June was a busy making month for me. The winter months are great for creating, with the weather cold outside and no distractions calling from my neglected garden or a stunning day too good to spend inside. I’ve been expanding on my work with a series of ‘travellers’, figurines with structures and riders going who-knows-where, alongside some wall-hung lizards.
I’ve been expanding on the theme of Travellers
I’ve been making some quite elaborate figurines, re-introducing some possum fur on some, which changes the look and feel significantly and also playing a bit more with colour. When making a fantasy animal, I’m aiming for something believable and colour is a big part of it. With the figurine above, I wanted a stony grey to help project a strong powerful animal.

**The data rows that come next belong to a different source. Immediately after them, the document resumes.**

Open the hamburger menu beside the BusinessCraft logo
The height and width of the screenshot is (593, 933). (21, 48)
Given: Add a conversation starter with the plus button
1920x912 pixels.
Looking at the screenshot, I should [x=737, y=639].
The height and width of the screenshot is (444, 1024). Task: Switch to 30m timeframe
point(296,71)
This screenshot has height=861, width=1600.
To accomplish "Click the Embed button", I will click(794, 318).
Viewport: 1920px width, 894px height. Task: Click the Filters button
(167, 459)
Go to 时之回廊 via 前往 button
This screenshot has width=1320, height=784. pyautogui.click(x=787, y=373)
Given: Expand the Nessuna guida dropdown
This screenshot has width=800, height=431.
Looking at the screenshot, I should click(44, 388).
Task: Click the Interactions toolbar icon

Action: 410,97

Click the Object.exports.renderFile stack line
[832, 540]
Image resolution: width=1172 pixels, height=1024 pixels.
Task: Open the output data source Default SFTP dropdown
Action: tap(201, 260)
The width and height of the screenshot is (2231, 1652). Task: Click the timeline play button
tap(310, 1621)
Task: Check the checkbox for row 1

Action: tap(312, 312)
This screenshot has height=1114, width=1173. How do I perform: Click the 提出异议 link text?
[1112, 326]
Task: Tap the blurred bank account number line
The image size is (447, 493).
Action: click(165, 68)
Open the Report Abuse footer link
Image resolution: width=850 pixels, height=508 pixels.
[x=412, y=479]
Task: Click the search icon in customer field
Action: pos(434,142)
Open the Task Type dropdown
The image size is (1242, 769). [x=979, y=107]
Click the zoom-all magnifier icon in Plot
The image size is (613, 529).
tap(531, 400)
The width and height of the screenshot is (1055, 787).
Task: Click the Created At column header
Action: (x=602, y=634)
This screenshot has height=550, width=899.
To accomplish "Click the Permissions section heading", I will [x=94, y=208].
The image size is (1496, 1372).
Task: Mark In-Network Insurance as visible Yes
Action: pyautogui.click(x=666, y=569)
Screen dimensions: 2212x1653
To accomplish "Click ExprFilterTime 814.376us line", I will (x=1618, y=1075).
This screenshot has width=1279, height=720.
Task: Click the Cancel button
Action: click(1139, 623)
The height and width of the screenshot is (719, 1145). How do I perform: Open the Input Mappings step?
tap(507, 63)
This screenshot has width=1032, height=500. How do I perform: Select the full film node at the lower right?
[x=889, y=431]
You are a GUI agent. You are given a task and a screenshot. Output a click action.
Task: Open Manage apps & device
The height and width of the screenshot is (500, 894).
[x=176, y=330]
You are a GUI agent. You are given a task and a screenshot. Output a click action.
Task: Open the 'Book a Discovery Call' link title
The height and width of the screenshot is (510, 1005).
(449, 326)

I’ve given some thought to when I decide the colour of a piece and it seems to come during the making, not definite, but a hazy start of an idea as the piece is taking shape. I don’t tend to plan ahead with drawings, but there is a loose picture in my head I’m working to.
At this stage I’m forming some ideas about colours.
My preference is for darker colours but I love the clean white when shaping the piece. There are some rules when trying to make a fantasy animal and keeping some believable aspects to it. In thinking about what I do and trying to explain it I’ve realized I do work to some inner rules, and not as carefree as I thought I was!
Reptile-type critters and birds can be almost any colour and pull it off, but I’ve found more natural colours work better on the horse-cat-bull creatures. I think it’s to do with my brain making sense of a piece, I can head towards reds with these, but a green would look odd. Of course there’s always exceptions, as in my circus-themed piece (a horse can be blue when it’s a circus horse). I may be making random rules but they make sense to me. Chagall had awesome green horses and blue goats so he clearly had some different rules.
A circus-themed horse
I thought I needed to try a white animal and ended up with a completely different feel. I love how a work that starts out as a hazy idea gradually solidifies into something real, often surprising me. This happened with' ‘The search’, I wanted to make a white piece which seemed to call for a finer-built animal. I also popped a pearly white in the mix, painted over a darker undercoat. The pearl doesn’t show up as well in photos but just adds a gentle sheen.
‘The Search’
White, so often associated with purity, innocence and goodness added another element to the piece. These Travellers are on some sort of quest for the greater good. White does seem to bring a mystical, ethereal quality to the mix.
While on a white theme I thought about a wall-hung lizard and the effect was different again. Most of my wall-hung lizards are darker, in shades of green. The white looks completely different, somehow more solid against the wall.
most my wall-hung lizards are in shades of green.
Colour has endless possibilities for changing the feel of an artwork and has endless associations for us, personal, emotive and cultural. If I think of any word, lawn, moss, sea, sky, cloud, rug, chair and a picture will form in my head with colour and feeling.